AIM:
Starting at the line that contains "The height and" and ending at the last line of the entries, write out each line again, requests included, and shift every coordinate in the answers by -91. Leave the pictures out of your answer.

DATA EXCERPTS:
━━━━━━━━━━━━━━━━━━━━━━━━━━━━━━
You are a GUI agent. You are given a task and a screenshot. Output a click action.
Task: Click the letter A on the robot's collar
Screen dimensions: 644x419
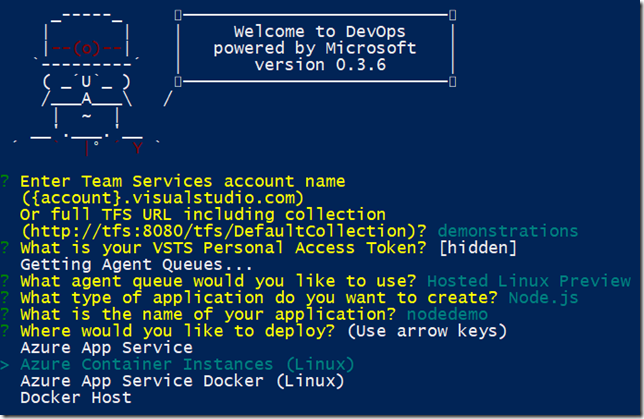[86, 99]

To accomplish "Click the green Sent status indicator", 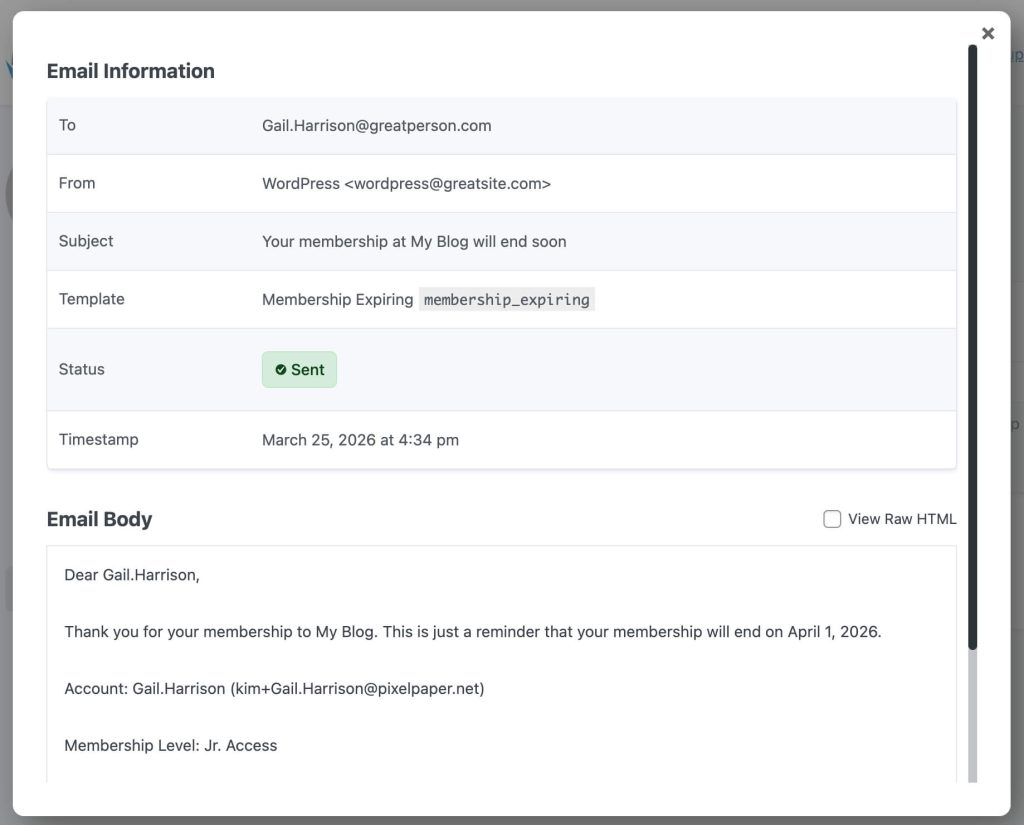I will pyautogui.click(x=298, y=369).
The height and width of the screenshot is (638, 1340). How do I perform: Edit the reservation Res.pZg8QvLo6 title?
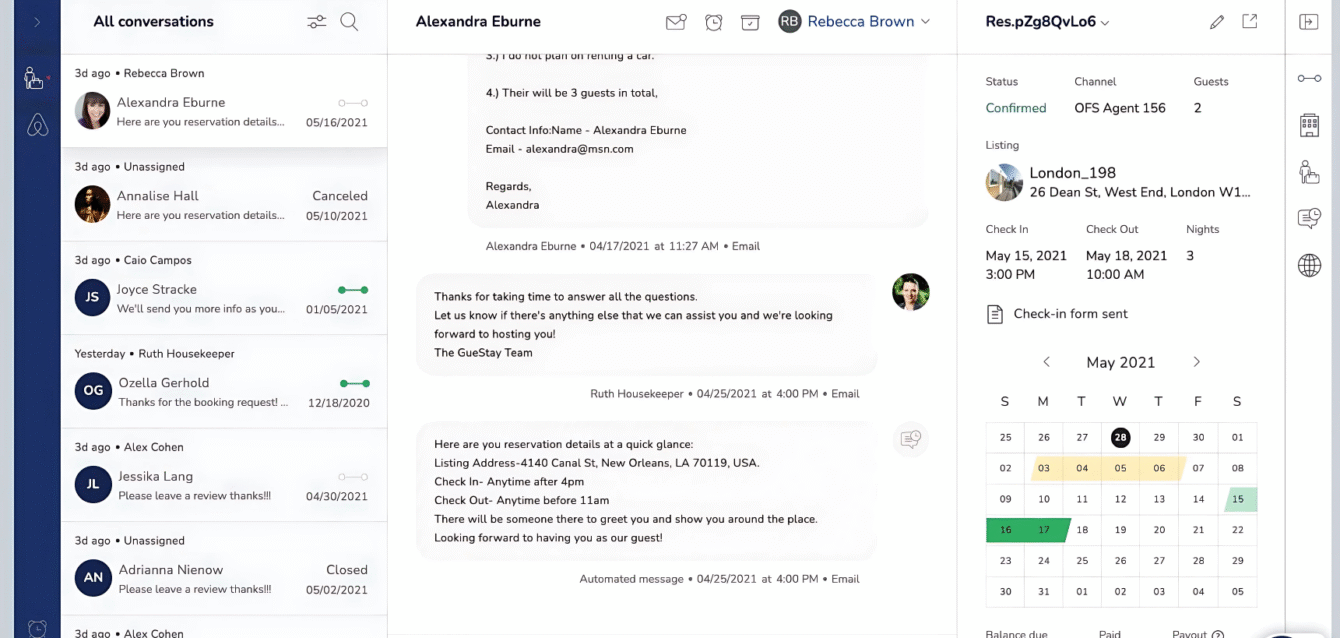tap(1217, 20)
━━━━━━━━━━━━━━━━━━━━━━━━━━━━━━
WRITTEN RESPONSE:
The height and width of the screenshot is (638, 1340). How do I perform: Edit the reservation Res.pZg8QvLo6 title?
tap(1126, -71)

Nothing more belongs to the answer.